Gács-Körner Common Information

The Gács-Körner common information [GacsKorner73] take a very direct approach to the idea of common information. It extracts a random variable that is contained within each of the random variables under consideration.

The Common Information Game

Let’s play a game. We have an n-variable joint distribution, and one player for each variable. Each player is given the probability mass function of the joint distribution then isolated from each other. Each round of the game the a joint outcome is generated from the distribution and each player is told the symbol that their particular variable took. The goal of the game is for the players to simultaneously write the same symbol on a piece of paper, and for the entropy of the players’ symbols to be maximized. They must do this using only their knowledge of the joint random variable and the particular outcome of their marginal variable. The matching symbols produced by the players are called the common random variable and the entropy of that variable is the Gács-Körner common information, \(\K{}\).

Two Variables

Consider a joint distribution over \(X_0\) and \(X_1\). Given any particular outcome from that joint, we want a function \(f(X_0)\) and a function \(g(X_1)\) such that \(\forall x_0x_1 = X_0X_1, f(x_0) = g(x_1) = v\). Of all possible pairs of functions \(f(X_0) = g(X_1) = V\), there exists a “largest” one, and it is known as the common random variable. The entropy of that common random variable is the Gács-Körner common information:

\[\begin{split}\K{X_0 : X_1} &= \max_{f(X_0) = g(X_1) = V} \H{V} \\ &= \H{X_0 \meet X_1}\end{split}\]

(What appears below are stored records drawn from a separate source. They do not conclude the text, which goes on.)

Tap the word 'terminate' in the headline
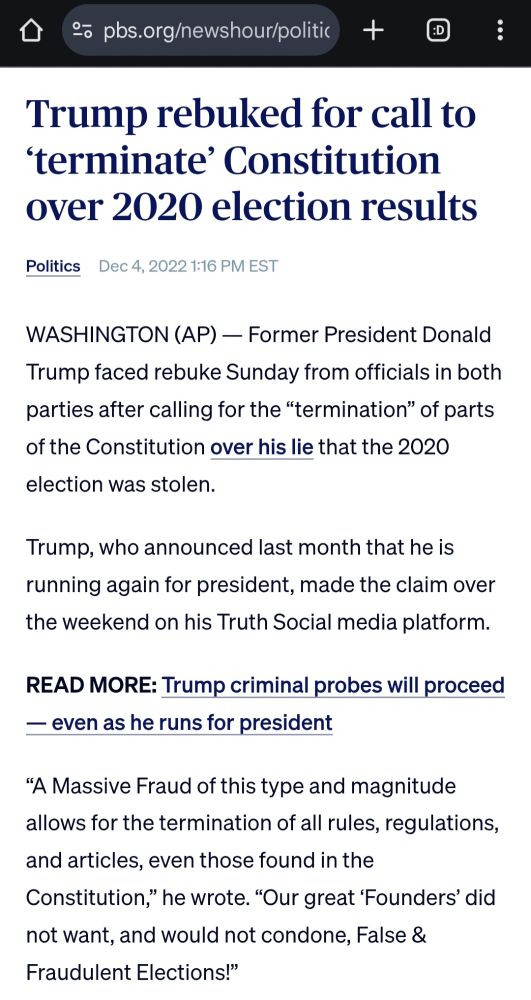Viewport: 531px width, 1000px height. coord(119,160)
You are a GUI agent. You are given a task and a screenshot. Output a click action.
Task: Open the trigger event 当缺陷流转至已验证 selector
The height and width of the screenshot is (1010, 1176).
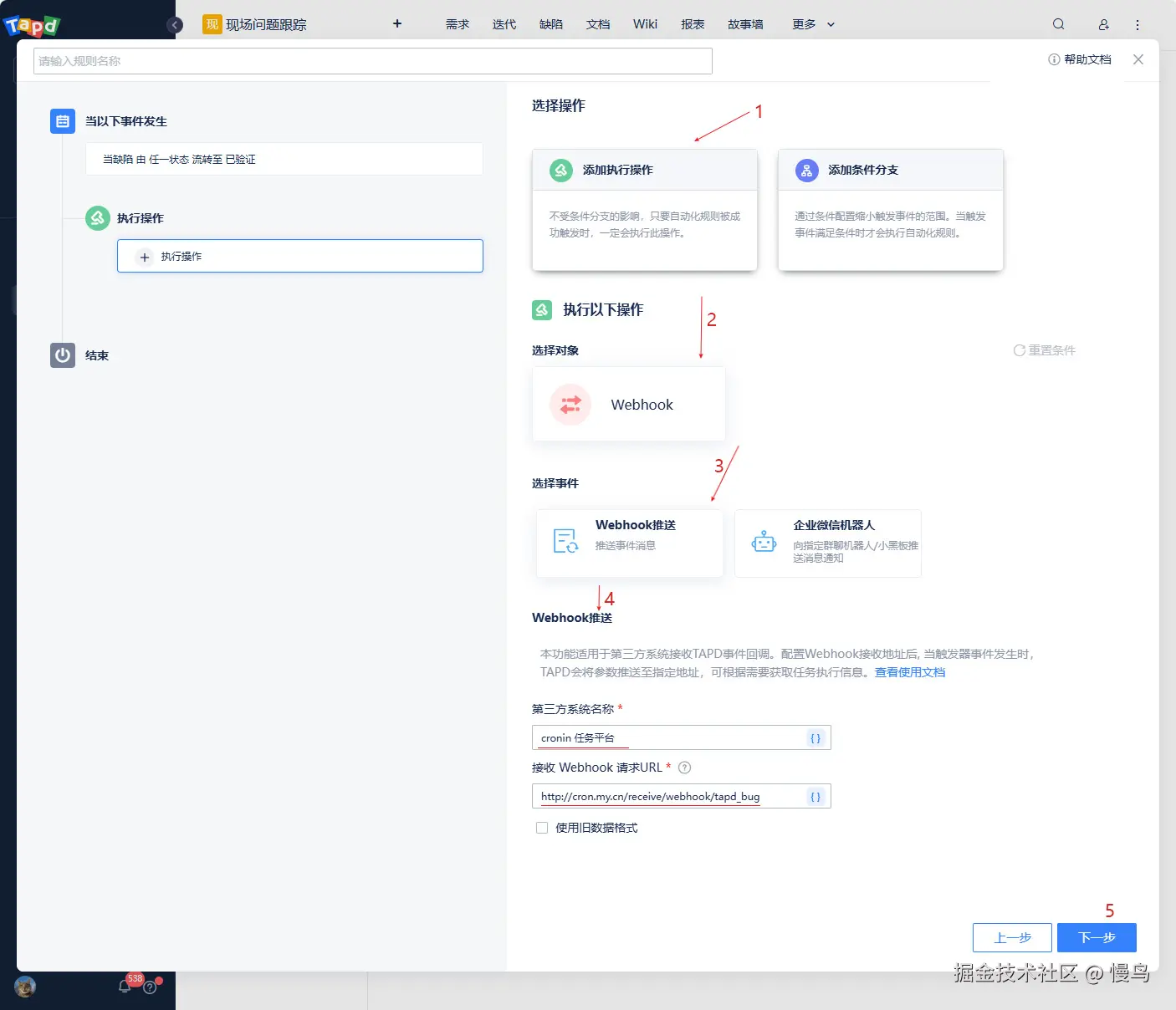pyautogui.click(x=284, y=159)
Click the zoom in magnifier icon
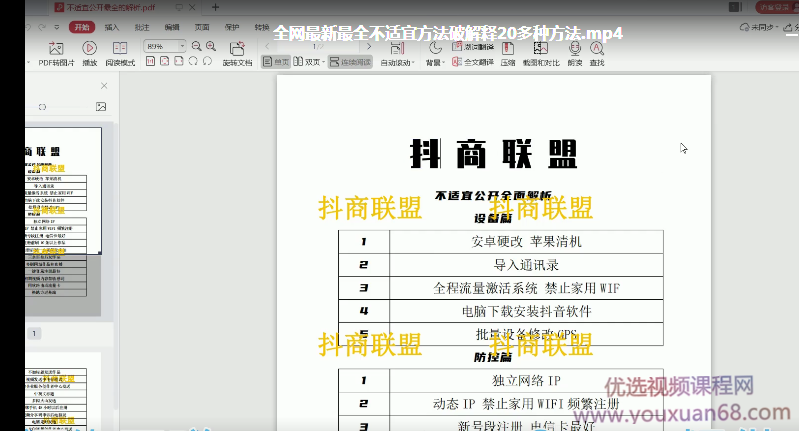The width and height of the screenshot is (799, 431). [211, 46]
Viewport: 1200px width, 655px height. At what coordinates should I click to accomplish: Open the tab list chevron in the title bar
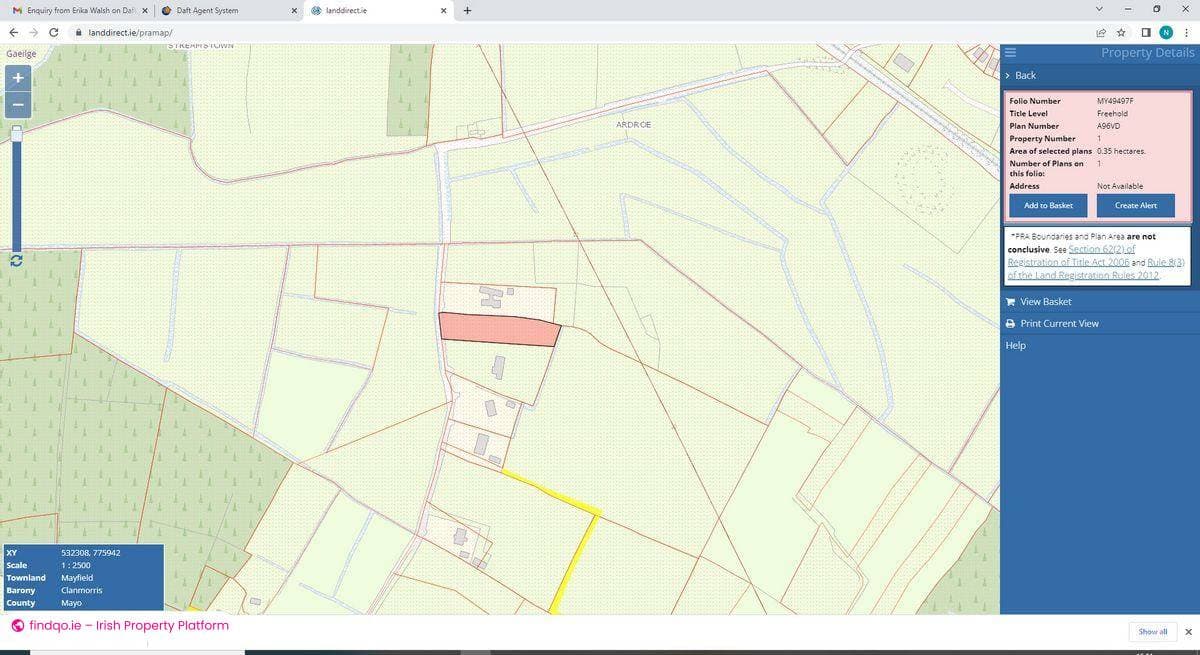1100,10
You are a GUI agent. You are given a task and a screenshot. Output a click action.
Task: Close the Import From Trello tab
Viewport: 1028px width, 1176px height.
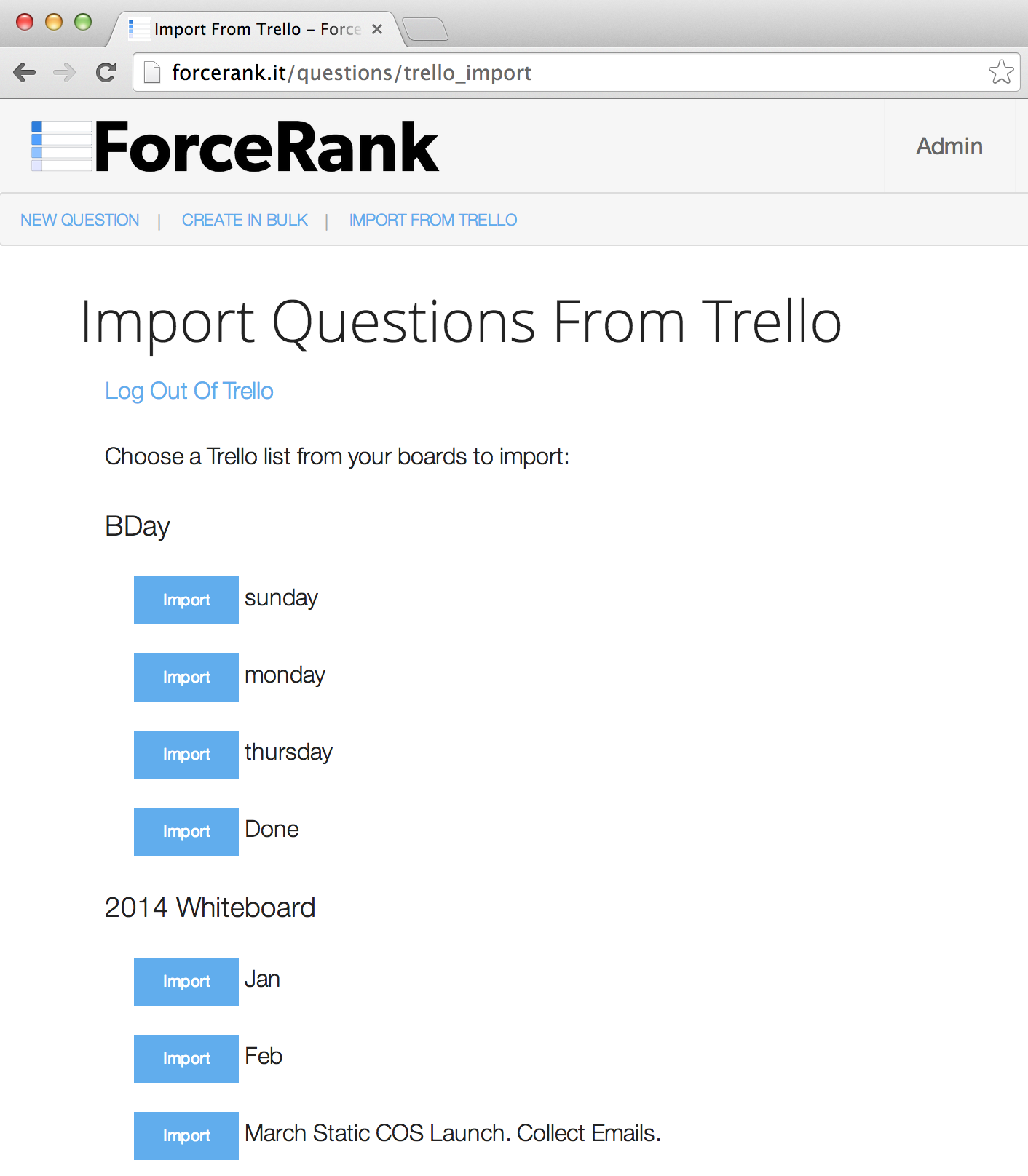[x=377, y=29]
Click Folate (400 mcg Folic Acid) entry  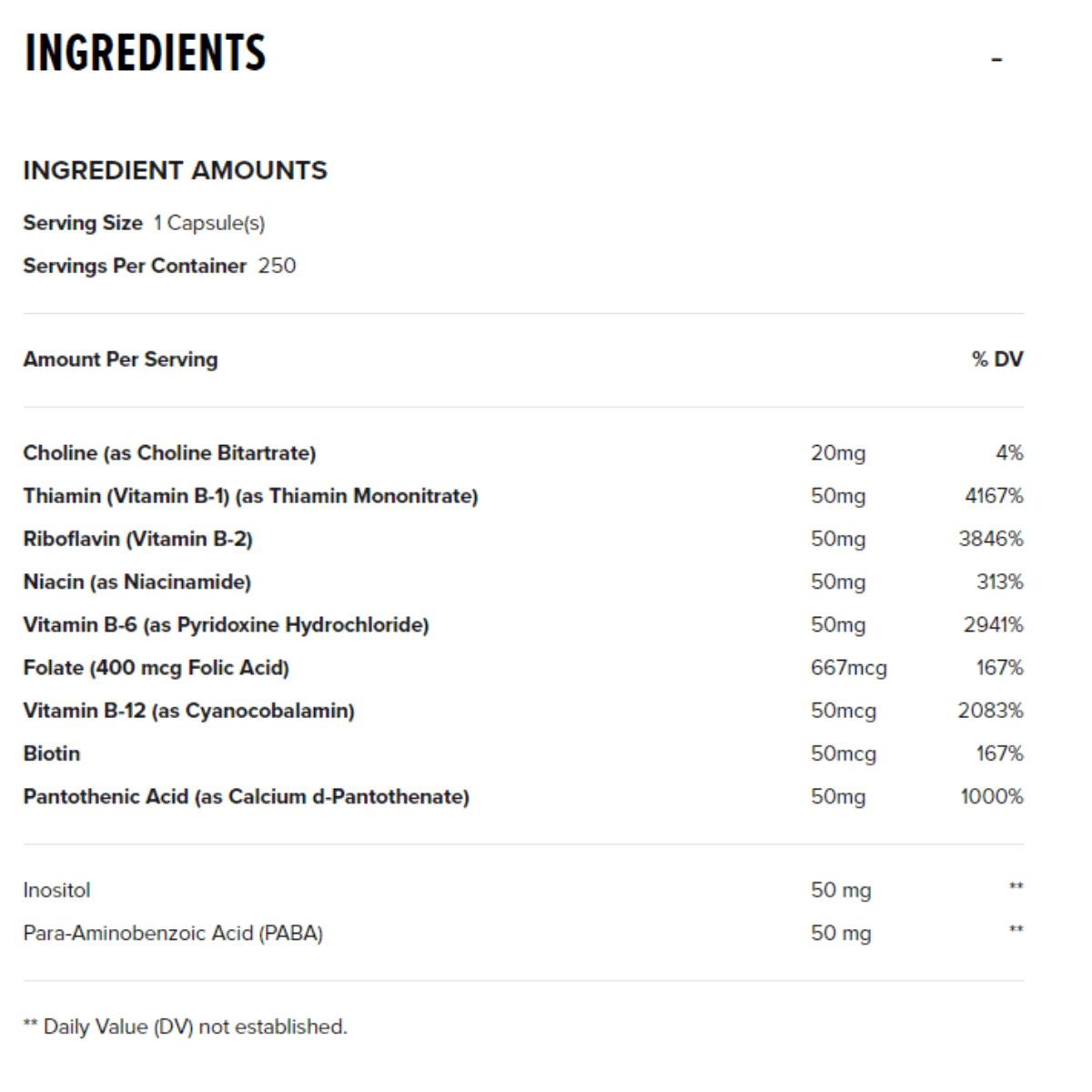pos(156,667)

As a canonical example, consider the following:

In [1]: from dit import Distribution as D

In [2]: from dit.multivariate import gk_common_information as K

In [3]: outcomes = ['00', '01', '10', '11', '22', '33']

In [4]: pmf = [1/8, 1/8, 1/8, 1/8, 1/4, 1/4]

In [5]: d = D(outcomes, pmf, sample_space=outcomes)

In [6]: K(d)
Out[6]: 1.5

Note

It is important that we set the sample_space argument. If it is None then the Cartesian product of each alphabet, and in such a case the meet will trivially be degenerate.

So, the Gács-Körner common information is 1.5 bits. But what is the common random variable?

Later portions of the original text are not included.